[Data extracted from a collection]
= = = =

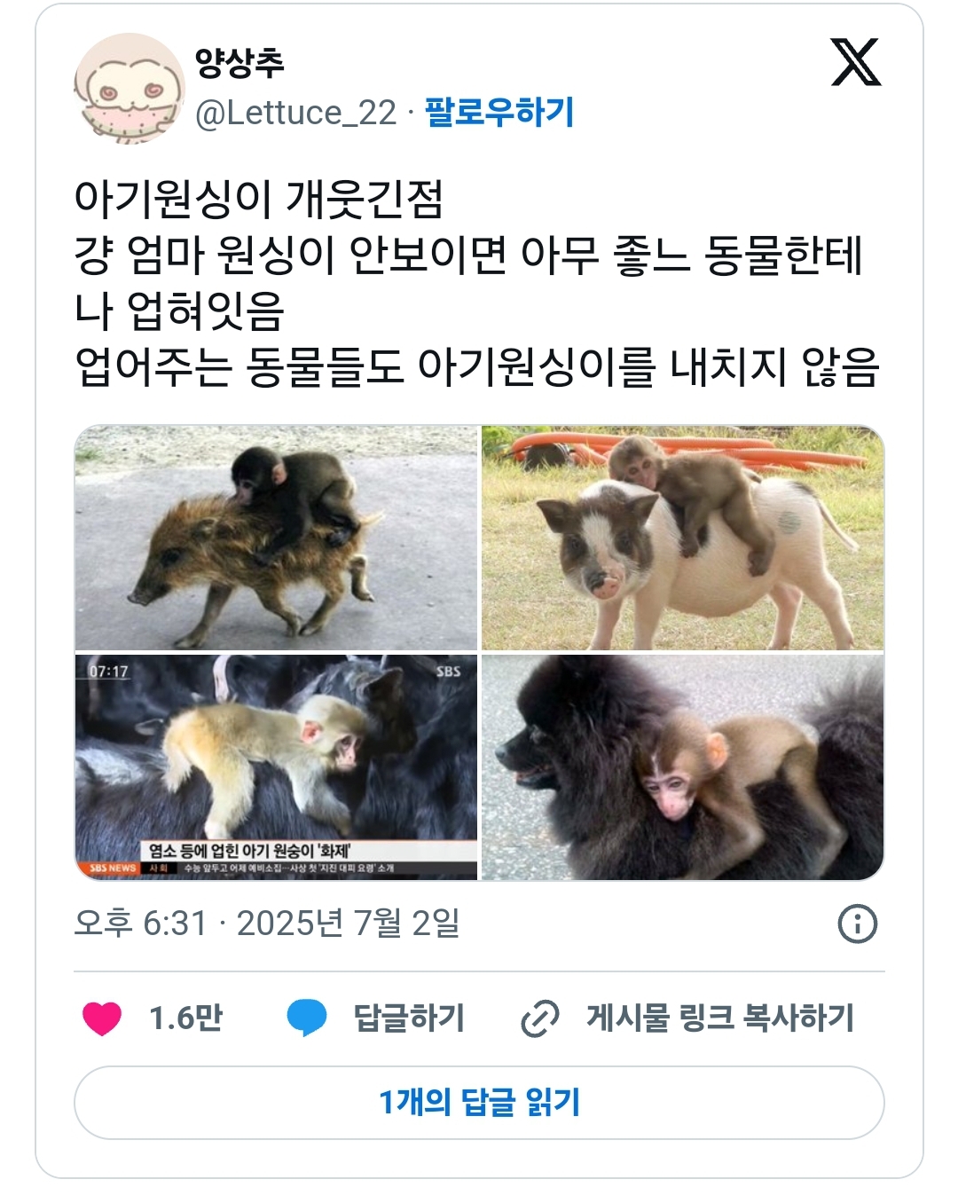
Task: Click the date 2025년 7월 2일
Action: click(x=349, y=924)
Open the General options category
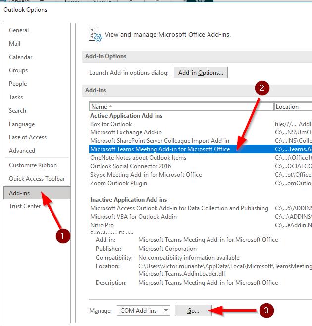 19,30
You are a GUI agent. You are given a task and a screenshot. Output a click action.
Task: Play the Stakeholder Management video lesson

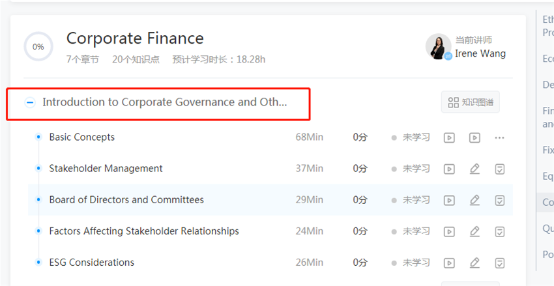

= = = =

> [WORK REQUIRED]:
Give again, word for word, each line from the one holding "Open the General options category" through the end of the entries, and leave out any picture.

> [REPLY TO THE EXERCISE]:
Open the General options category
 19,30
You are a GUI agent. You are given a task and a screenshot. Output a click action.
Task: Play the Stakeholder Management video lesson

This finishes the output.